Monday, 18 January 2010

Alone Again Or

Disturbing but not at all surprising report in the FT of a survey of Tory candidates standing in the 240 most winnable of their target seats. Of the 144 PPCs who responded, “reducing Britain’s carbon footprint” was the lowest priority for them out of 19 policy options put before them.

Asked to rate each policy on a scale of one to five, where five was the most important to them personally, the candidates gave the climate change issue an average rating of 2.8, significantly below “more help for marriage”, 3.6, and “protecting the English countryside”, 3.57. They rated “cutting red tape” as second only to tackling the budget deficit in terms of priorities, suggesting resistance to environmental regulation.

Tim Montgomerie of Conservative Home is quoted as saying: ‘This is a hugely controversial issue for the Conservative party. There’s almost no support among centre-right think-tanks for all this climate change, so the party has got to be incredibly careful. I’m confident the sceptics are going to win. It’s for Cameron to decide how he’s going to get out of this – he’s lost the battle already.’

So is Cameron going to take a stand and try to whip his party into shape behind him? Or is he going to quietly let this one go?
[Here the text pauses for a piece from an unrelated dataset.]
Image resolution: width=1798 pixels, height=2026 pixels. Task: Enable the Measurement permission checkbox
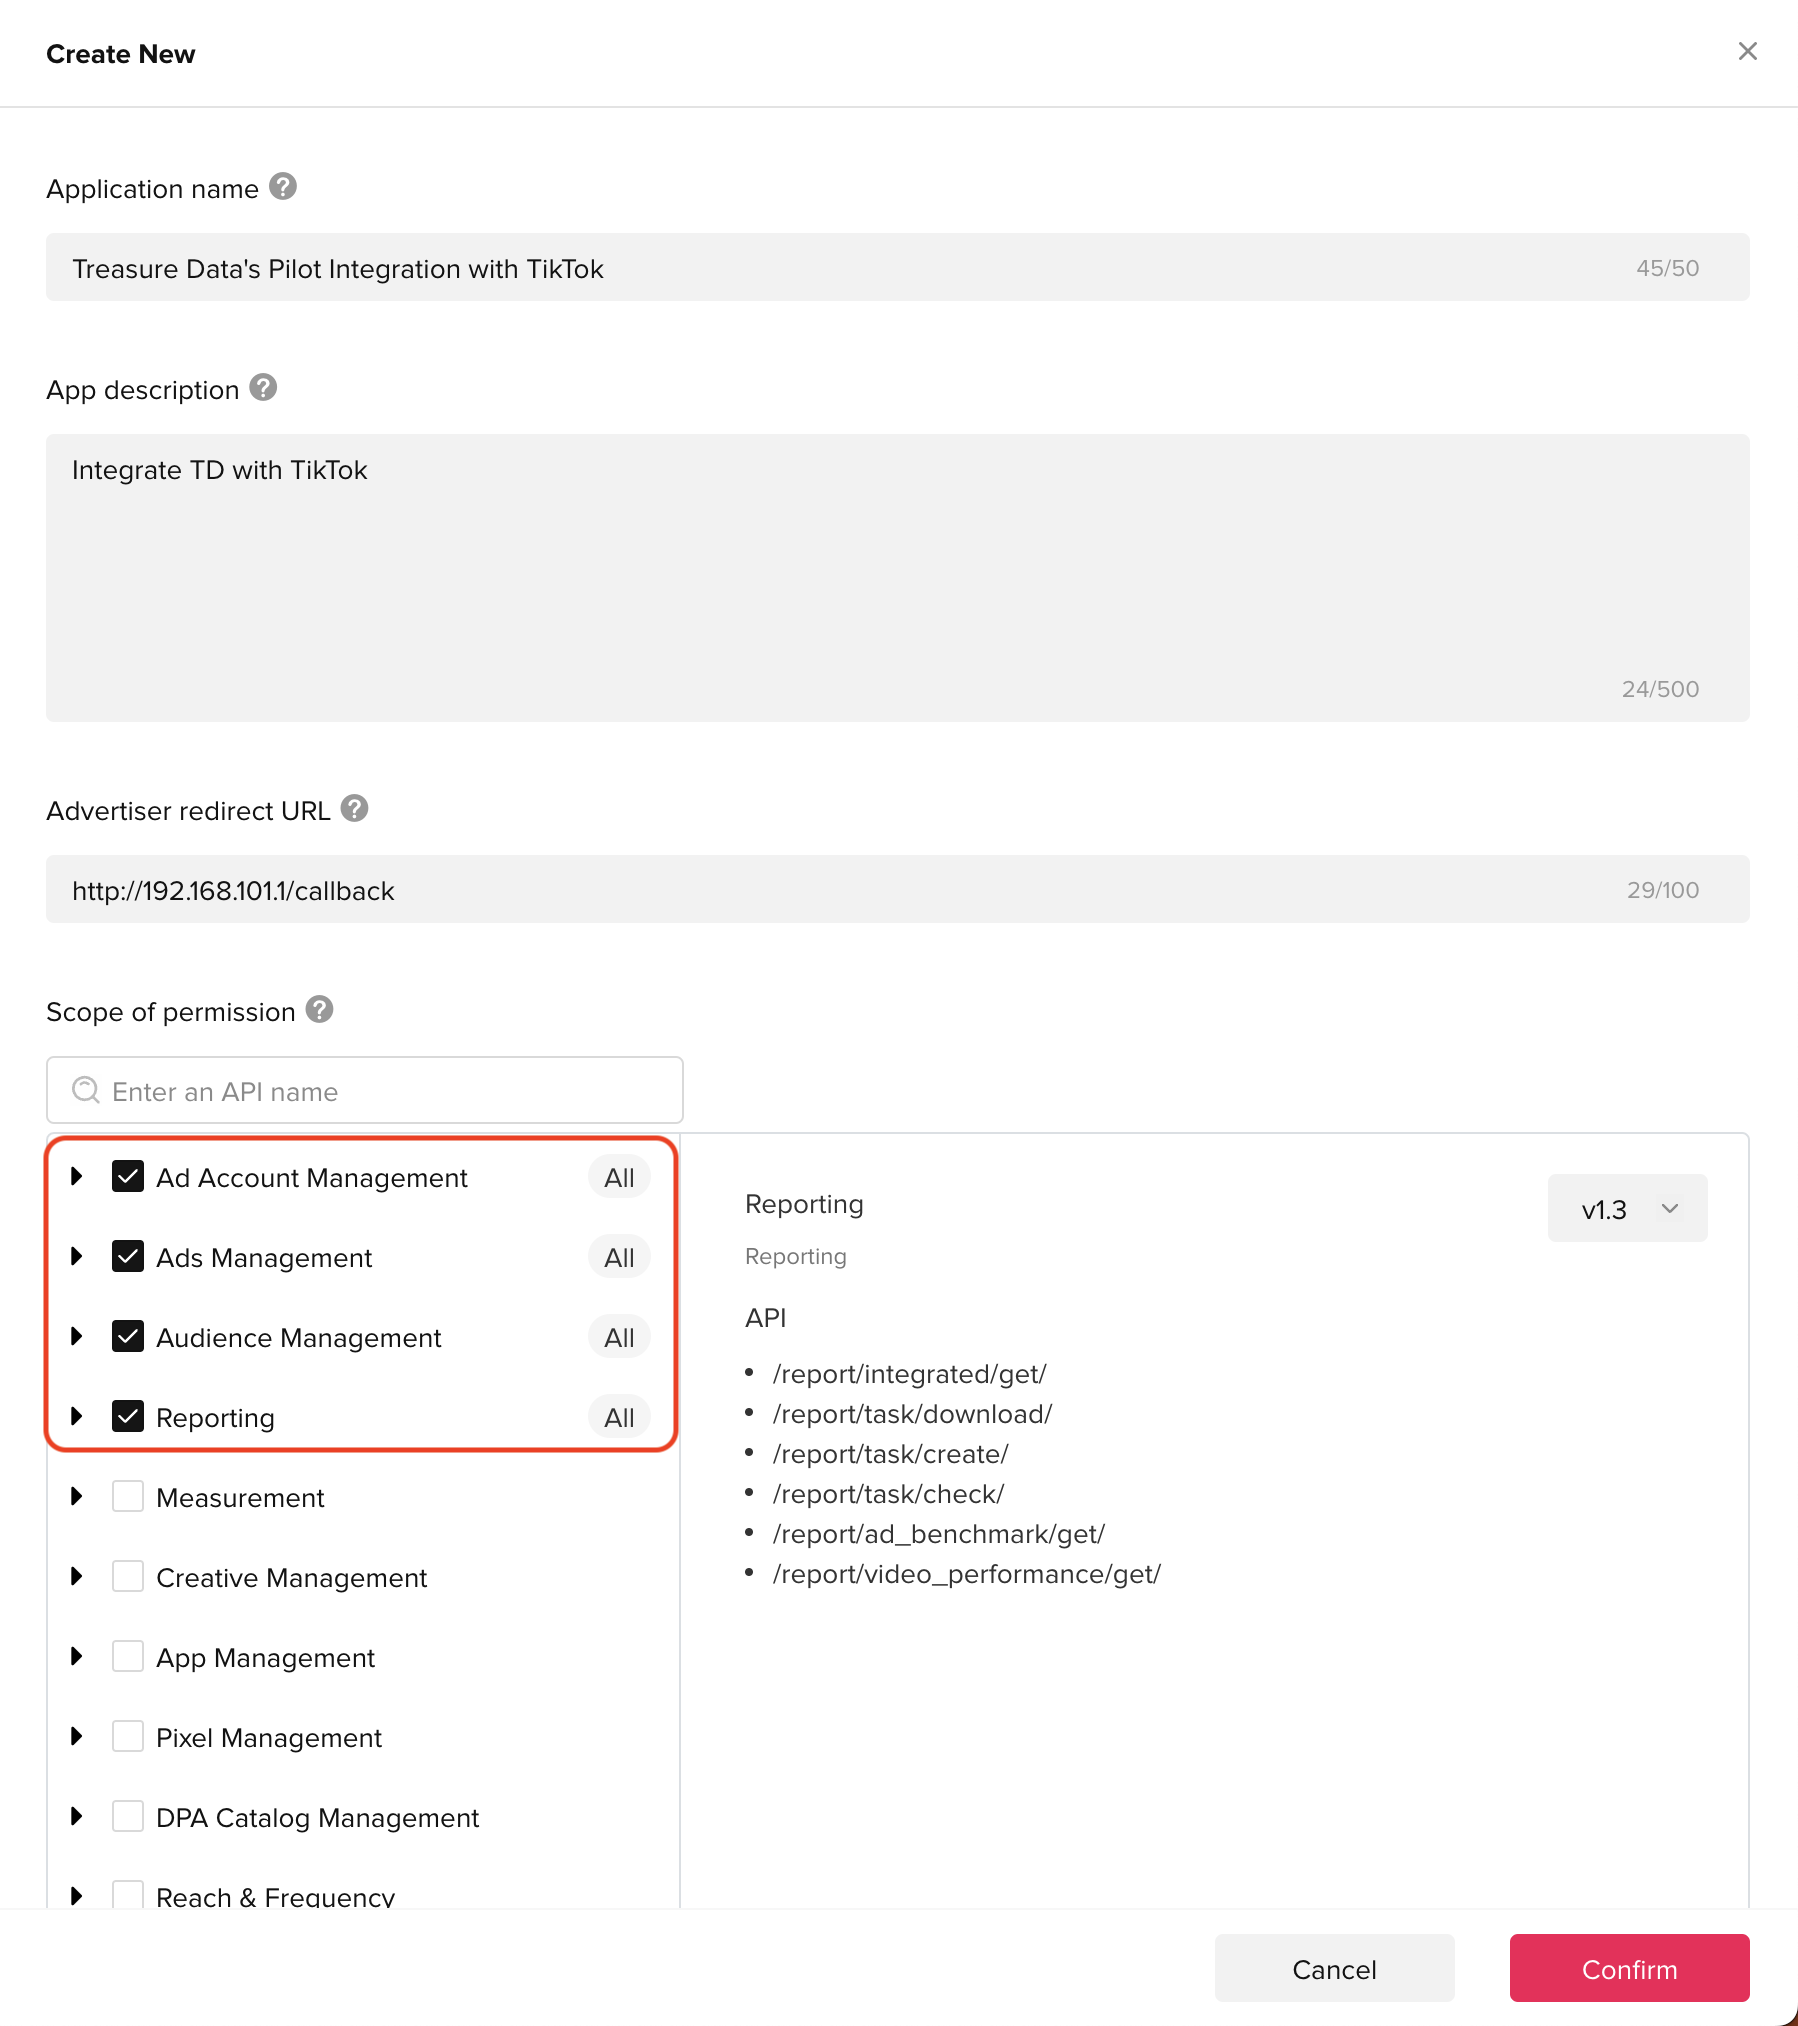coord(128,1497)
Judging from his near silence on green issues in recent months, even during Copenhagen week, it looks as if he's already given up the fight. (And that's being generous enough to assume that he was ever particularly passionate about the cause in the first place... Which I doubt.)


Bristol Dave said...


Until someone can provide me with not only satisfactory proof that we should be making punitive or (more likely) expensive changes to our lifestyle in the name of "reducing our carbon footprint", but perhaps far more importantly, a satisfactory way of testing whether these changes are having the desired effect, (which nobody seems to be able to) then I'm not sure we should!

Nobody seems to have a Plan B.

What if we continue with this obsession with CO2 and find that regardless of massive cuts in CO2 emissions, nothing happens and climate and everything else carries on as it has been? What do we do then? Cut more? At what point do we then admit that it doesn't work? And what if we make attempts to "reduce our carbon footprint" and things get better? How do we know it was down to the cuts we made, and not some other extraneous reason (meaning that if it happens again, the cuts may not work, and that the measures we did take were a waste of time and (more importantly) money)? Until these questions can be answered I'm not sure "reducing our carbon footprint" should be our number one priority, but alarmingly, nobody seems to be too bothered about the answers to these questions, which proves to me that it's at best overly-reactionary, and at worst, a front for a rather more sinister end.

Glenn Vowles said...

Seems to me that you ask for certainty, or something near it, Bristol Dave. This is unreasonable.

Dont you insure your house, car, life and possibly health?? Given the potential for very large effects from climate change should we not insure ourselves against them by acting according to the best evidence we have?

Spare me the conspiracy stuff - it detracts from otherwise plausible arguments that you raise.

Bristol Dave said...

Is it unreasonable that I find it alarming that many (including yourself, presumably) advocate spending seemingly limitless amounts of money - money that it seems will be taken from the public, willing or not, through introduction and expansion of various taxes - on pursuing the reduction of CO2 emissions, without any test plan to see whether it's effective way of stopping climate change? Or without a plan B in case it's not?